## DATA RECORDS
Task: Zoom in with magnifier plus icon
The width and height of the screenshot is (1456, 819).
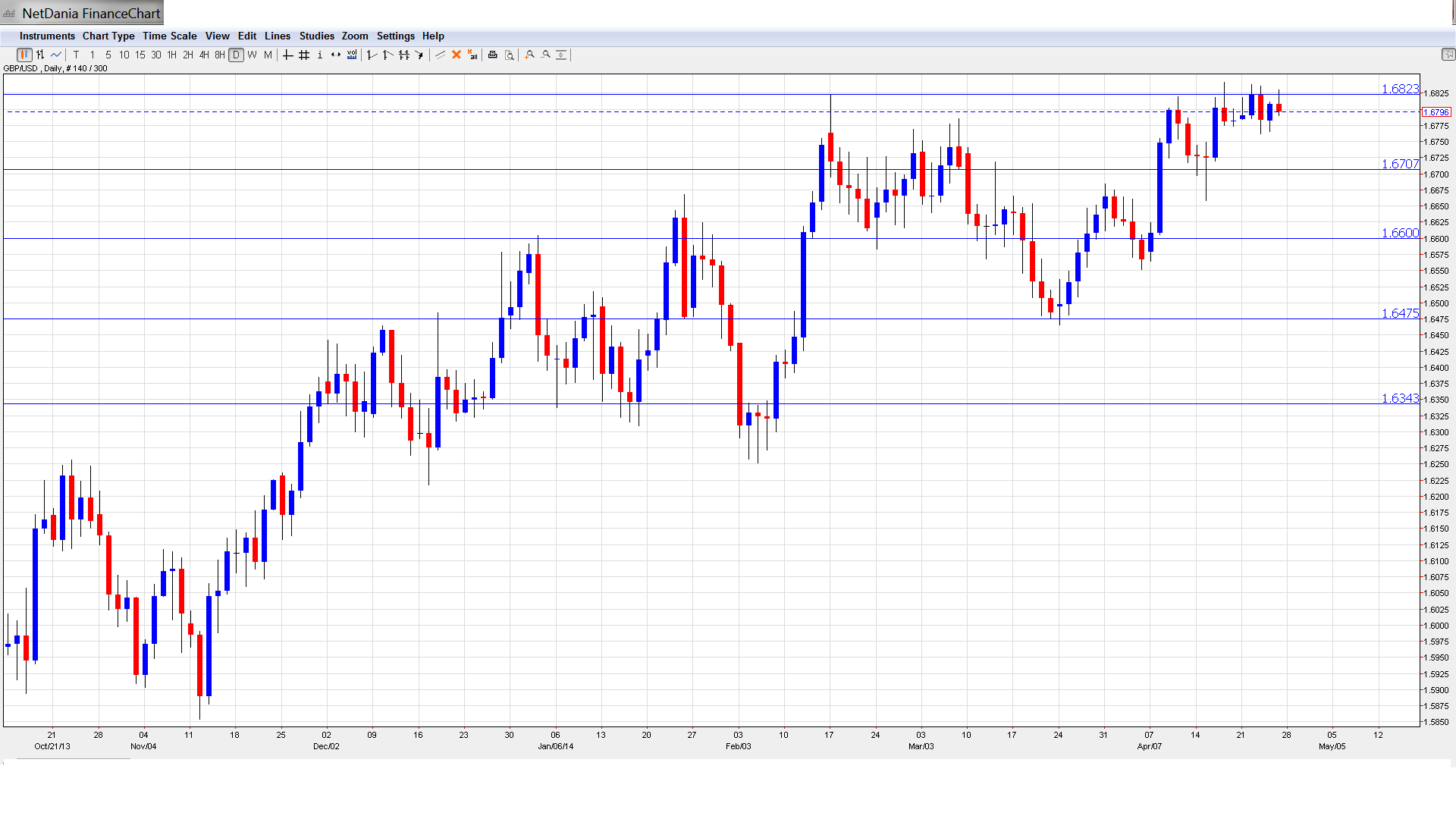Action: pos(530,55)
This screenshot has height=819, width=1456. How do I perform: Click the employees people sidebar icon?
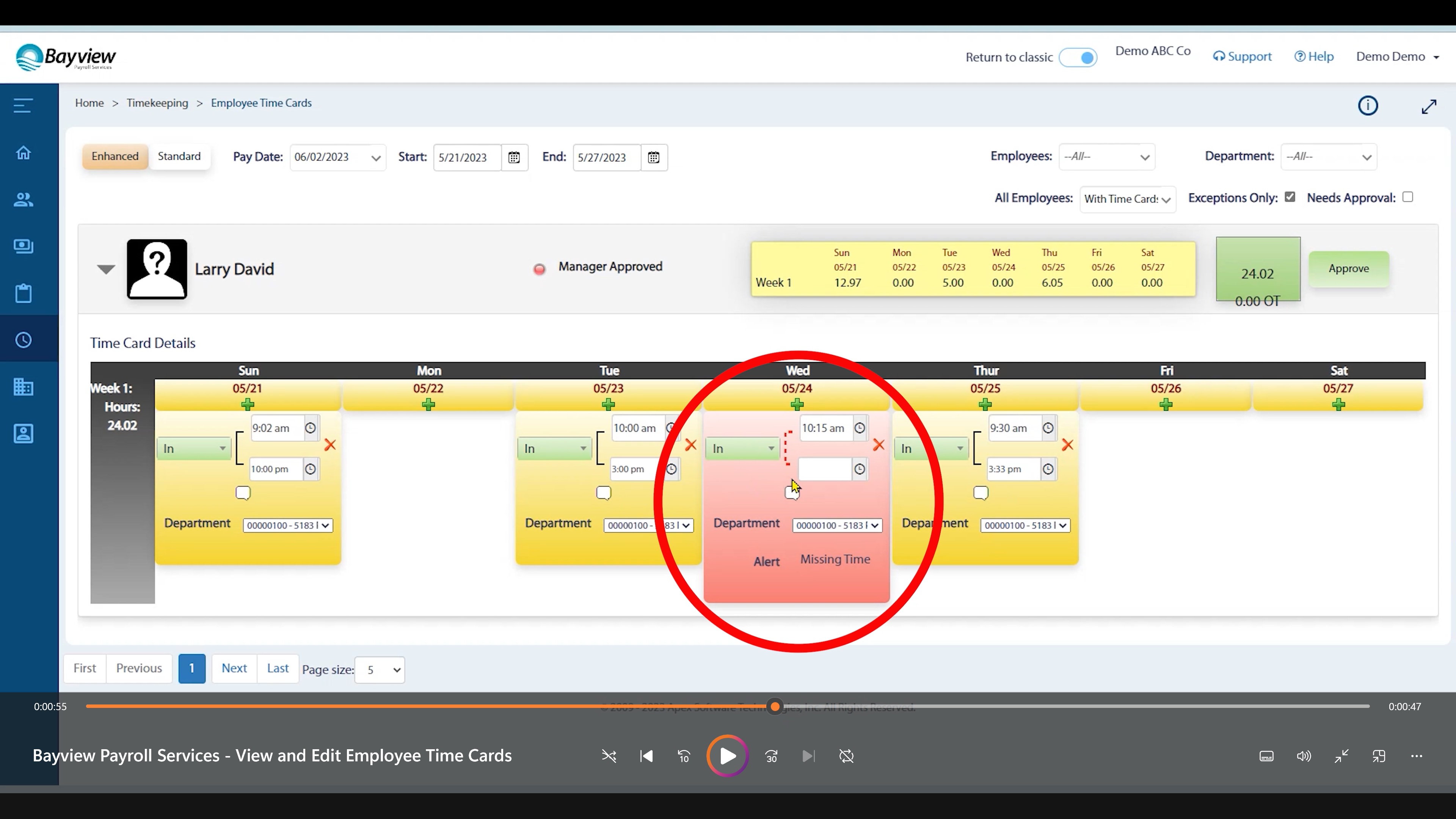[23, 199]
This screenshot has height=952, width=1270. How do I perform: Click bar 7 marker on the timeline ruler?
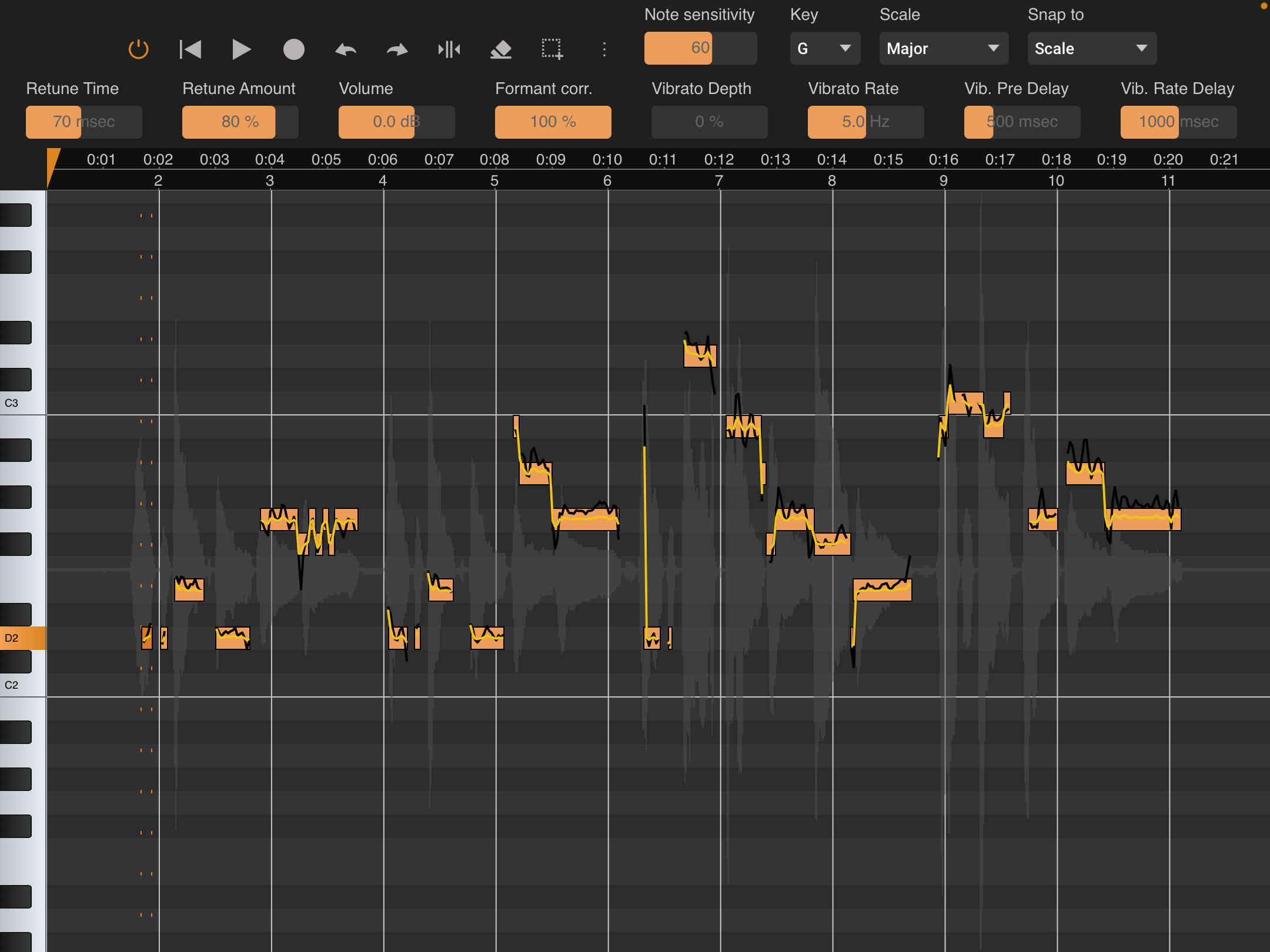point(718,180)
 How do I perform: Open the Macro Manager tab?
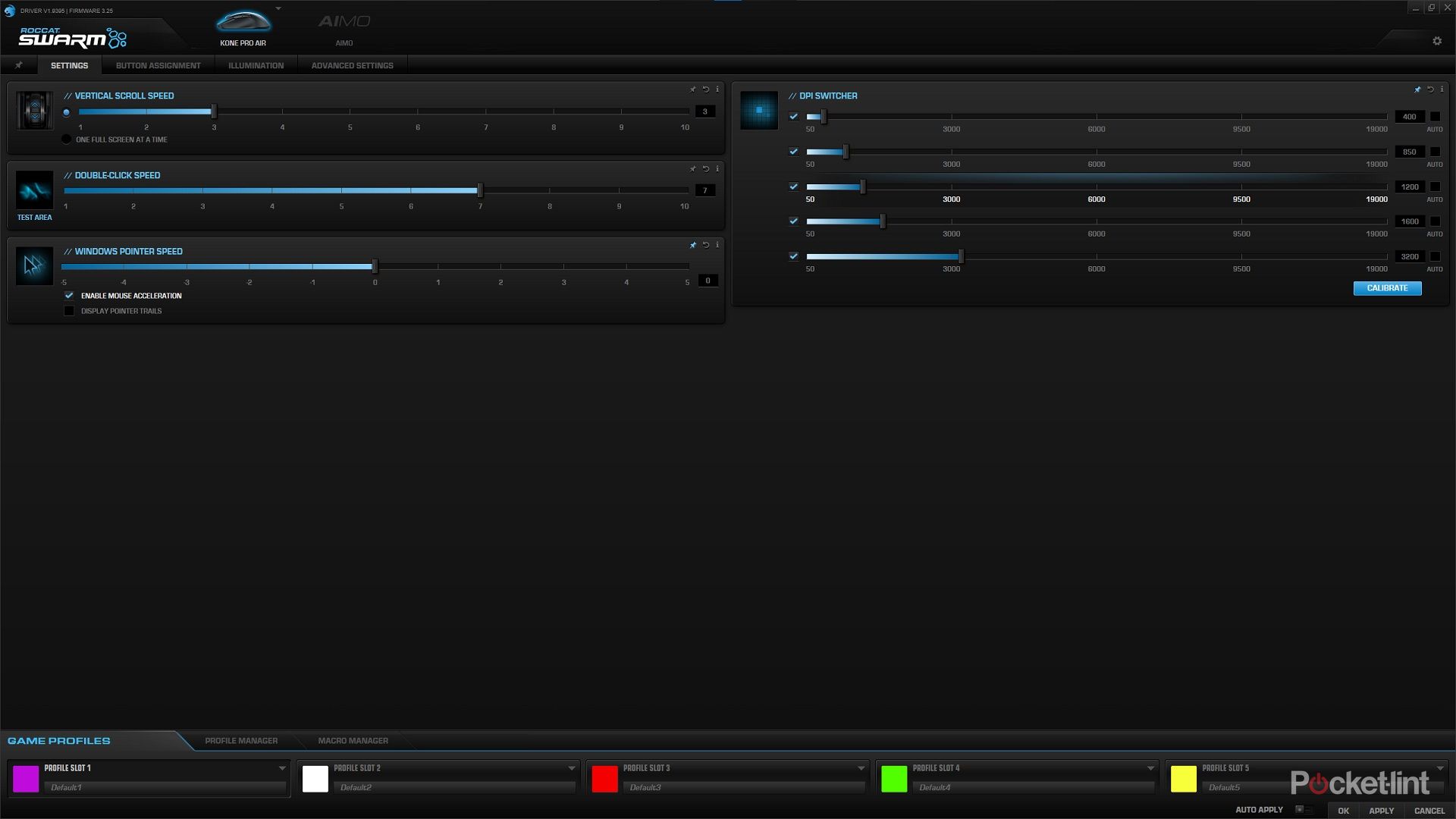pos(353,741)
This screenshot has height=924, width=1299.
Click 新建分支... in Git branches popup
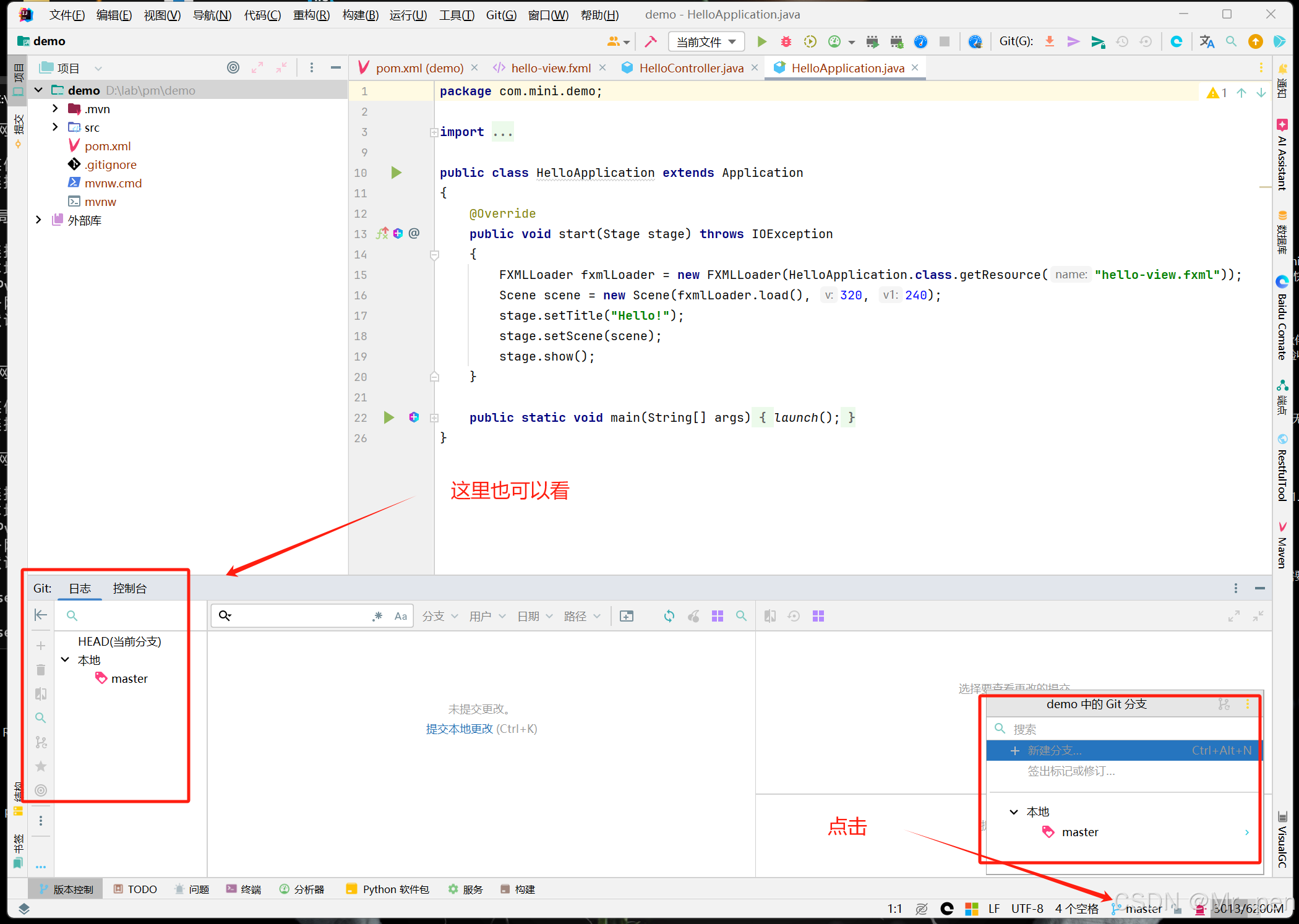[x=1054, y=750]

## WHAT YOU ARE ASKED TO DO
The response consists of the data above printed line for line, with no pictures.

## OUTPUT BELOW
Task: Zoom in with magnifier plus icon
The width and height of the screenshot is (1456, 819).
Action: pos(530,55)
This screenshot has height=819, width=1456. How do I perform: Click the employees people sidebar icon?
[23, 199]
This screenshot has height=952, width=1270. How do I perform: Click bar 7 marker on the timeline ruler?
point(718,180)
 How do I perform: Open the Macro Manager tab?
pos(353,741)
This screenshot has height=924, width=1299.
Click 新建分支... in Git branches popup
[x=1054, y=750]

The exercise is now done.